With that beemers high reving ALUMINUM block, You're totally screwed if it overheats. just throw the whole thing away. All those valves? all those nice camshafts? that's more moving parts, expensive moving parts. oh you forgot to mention the cast aluminum heads. If you blow a head gasket on a 350, you might have to do a valve job and you'll have to regrind the head. But you really can't do much with a blown aluminum head and besides, who really wants a car motor that melts if you bore it out and stick a blower on it?

Don't get me wrong, BMWs do make a real fine car. just that if something goes wrong, it REALLY goes wrong.
Anyhow, I imagine that VW uses alot of the same block type in various models and makes. Ford, GM, Chrysler and Toyota have been doing it for decades.
Quote from Racer Y :I own one of each...

I severely doubt you own an S65 (or 85) engined BMW, they are awesome engines, although they do seem a bit excessive in a road car.

Quote :
With that beemers high reving ALUMINUM block, You're totally screwed if it overheats. just throw the whole thing away. All those valves? all those nice camshafts? that's more moving parts, expensive moving parts. oh you forgot to mention the cast aluminum heads. If you blow a head gasket on a 350, you might have to do a valve job and you'll have to regrind the head. But you really can't do much with a blown aluminum head and besides, who really wants a car motor that melts if you bore it out and stick a blower on it?

Well it's a bit like trying to argue that a Napier Lion, which is actually far more sophisticated than the Chevy engine (aluminum block and four valves per cylinder in 1918 and not much heavier than a big block given it was 24 litres, 390 vs 300kg dry weight!) is a better engine because it's easier to keep going and can be made to produce more power than a 2007 F1 engine? It's also about four times as heavy and it would be a really really awkward job to shoehorn one into the average cars bonnet whereas you'd be searching around try to find an F1 engine if you popped it under the hood of your Chevy.

The S65 makes a far better engine for trying to drive around in traffic and is a bit more economical, although I still reckon neither engine should ever be fitted to an everyday car on the grounds they're such ridiculous excess of requirements. Properly serviced the BMW is likely to be more reliable than the Chevy, granted you can fix the Chevy with a sledgehammer and some tank tape while you need a toolbox and a laptop to fix the Beamer, but lets face it you'll need to get that sledgehammer out far more often than your laptop.

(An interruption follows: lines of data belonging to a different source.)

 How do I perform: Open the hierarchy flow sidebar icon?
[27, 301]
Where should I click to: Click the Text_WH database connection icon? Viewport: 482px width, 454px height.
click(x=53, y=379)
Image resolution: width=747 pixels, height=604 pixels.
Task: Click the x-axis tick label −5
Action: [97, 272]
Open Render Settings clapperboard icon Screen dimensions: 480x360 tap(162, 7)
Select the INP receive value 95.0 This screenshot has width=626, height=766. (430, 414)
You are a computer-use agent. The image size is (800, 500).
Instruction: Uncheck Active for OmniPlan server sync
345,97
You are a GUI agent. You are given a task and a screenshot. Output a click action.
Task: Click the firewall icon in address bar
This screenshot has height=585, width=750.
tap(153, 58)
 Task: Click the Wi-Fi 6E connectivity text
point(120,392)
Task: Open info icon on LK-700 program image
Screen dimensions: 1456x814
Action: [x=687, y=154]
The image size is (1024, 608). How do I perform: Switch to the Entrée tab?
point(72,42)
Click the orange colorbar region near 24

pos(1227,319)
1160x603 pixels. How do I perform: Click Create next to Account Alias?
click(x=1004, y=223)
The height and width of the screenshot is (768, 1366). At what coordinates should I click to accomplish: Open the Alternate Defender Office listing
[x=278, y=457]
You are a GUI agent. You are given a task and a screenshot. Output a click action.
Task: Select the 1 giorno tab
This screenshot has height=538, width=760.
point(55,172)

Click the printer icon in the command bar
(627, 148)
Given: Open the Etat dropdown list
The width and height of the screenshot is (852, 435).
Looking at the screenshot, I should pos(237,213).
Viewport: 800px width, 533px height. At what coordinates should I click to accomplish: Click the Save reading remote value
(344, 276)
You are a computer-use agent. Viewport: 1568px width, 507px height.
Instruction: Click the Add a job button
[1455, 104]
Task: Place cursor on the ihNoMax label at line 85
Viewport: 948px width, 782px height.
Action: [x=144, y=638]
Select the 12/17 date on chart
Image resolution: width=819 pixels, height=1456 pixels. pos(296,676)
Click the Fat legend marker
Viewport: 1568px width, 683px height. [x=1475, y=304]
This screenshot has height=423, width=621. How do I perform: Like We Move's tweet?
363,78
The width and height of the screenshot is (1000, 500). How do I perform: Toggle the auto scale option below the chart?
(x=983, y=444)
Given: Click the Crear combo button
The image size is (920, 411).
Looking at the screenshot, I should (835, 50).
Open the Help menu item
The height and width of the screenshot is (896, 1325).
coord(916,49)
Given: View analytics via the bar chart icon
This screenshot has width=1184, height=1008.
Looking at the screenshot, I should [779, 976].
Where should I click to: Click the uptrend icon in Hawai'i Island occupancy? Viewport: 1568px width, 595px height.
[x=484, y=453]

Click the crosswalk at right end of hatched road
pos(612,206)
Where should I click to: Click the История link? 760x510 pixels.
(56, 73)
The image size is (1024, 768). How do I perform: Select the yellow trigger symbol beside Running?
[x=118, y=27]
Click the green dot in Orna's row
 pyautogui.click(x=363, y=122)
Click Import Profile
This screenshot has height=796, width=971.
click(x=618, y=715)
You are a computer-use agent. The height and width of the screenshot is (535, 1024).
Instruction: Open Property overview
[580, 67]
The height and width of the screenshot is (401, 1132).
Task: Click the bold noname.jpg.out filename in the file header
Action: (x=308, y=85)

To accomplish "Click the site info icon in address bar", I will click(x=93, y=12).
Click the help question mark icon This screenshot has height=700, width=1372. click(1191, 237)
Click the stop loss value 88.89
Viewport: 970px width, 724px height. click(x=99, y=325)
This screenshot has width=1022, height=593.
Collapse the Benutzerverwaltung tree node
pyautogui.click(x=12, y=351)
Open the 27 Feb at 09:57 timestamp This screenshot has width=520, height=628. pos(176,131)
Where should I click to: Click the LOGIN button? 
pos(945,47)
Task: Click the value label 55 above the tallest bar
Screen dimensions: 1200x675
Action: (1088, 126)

As a performance engine the Chevy is a very basic thing with the policy of rather than trying to make it run properly just add superchargers and make it bigger, nicely illustrated in this table I've made of bhp a litre (all standard figures), remembering that the American SAE is a far more generous measure than the European equivilents

BMW S65: 103.5
DFV (all versions): 133-317.0
Ford Duratec 20: 68.4
Chevy 350: 25.4-64.9
A series: 34.9-74.0 (yes that Chevy did just get beaten by a Morris Minor...)
Napier Lion: 20.9-56.5
Honda Fireblade (2002): 156.2

Ok so now we've established it's a heavy, unsophisticated heap of junk that won't give a substantial power output until it either dwarfs the Hoover dam or employs a couple of fellows called Katrina and Dean to blow a bit of air in. The upshot of which is it can be hit with a blunt object and will be magically fixed.

The BMW on the other hand will not melt if you tune it unless you don't call it properly. You can't get easy power out of the Beamer because it's already well designed and very efficient. The team I did some work experience with were running a full race one bored out to 5 litres, substantially lightened, admitably it wasn't a straight forward job, requiring skilled modifications to the block and a night on the rolling road setting it up but the end result is a car with 560bhp that will safely rev to over 9000rpm (remember we're talking about a production based big V8) and still produce bags of torque and have a useable powerband between about 4500-8500rpm and this is an engine which is designed to run reliably at these speeds for a 24 hour race, in fact the team has a pretty much perfect record with there engines, if they're going to go bang they'll go as soon as they either get on the rolling road or on the track and this has only been caused by component failure outside of their control, to be precise a specially rated con rod bolt that had obvious had a crack in it from a manufacturing defect and you can guess which country this bolt came from

Despite the increase in capacity it produces 112bhp/litre, closing in on the DFV, now how many Chevy V8s could genuinely produce anywhere near that reliably for 24 hours in race conditions? Then we get onto the size, the S65 is smaller and lighter than the straight 6 and critically has a much lower weight distribution and sits very low in the engine bay. If you'd told me it was a 5 litre V8 in an E36 I'd of expected it to be shoehorned in with big bulges in the bonnet to try and squeeze it in, actually it takes up less room than the average four, a lot less than can be said for the Chevy.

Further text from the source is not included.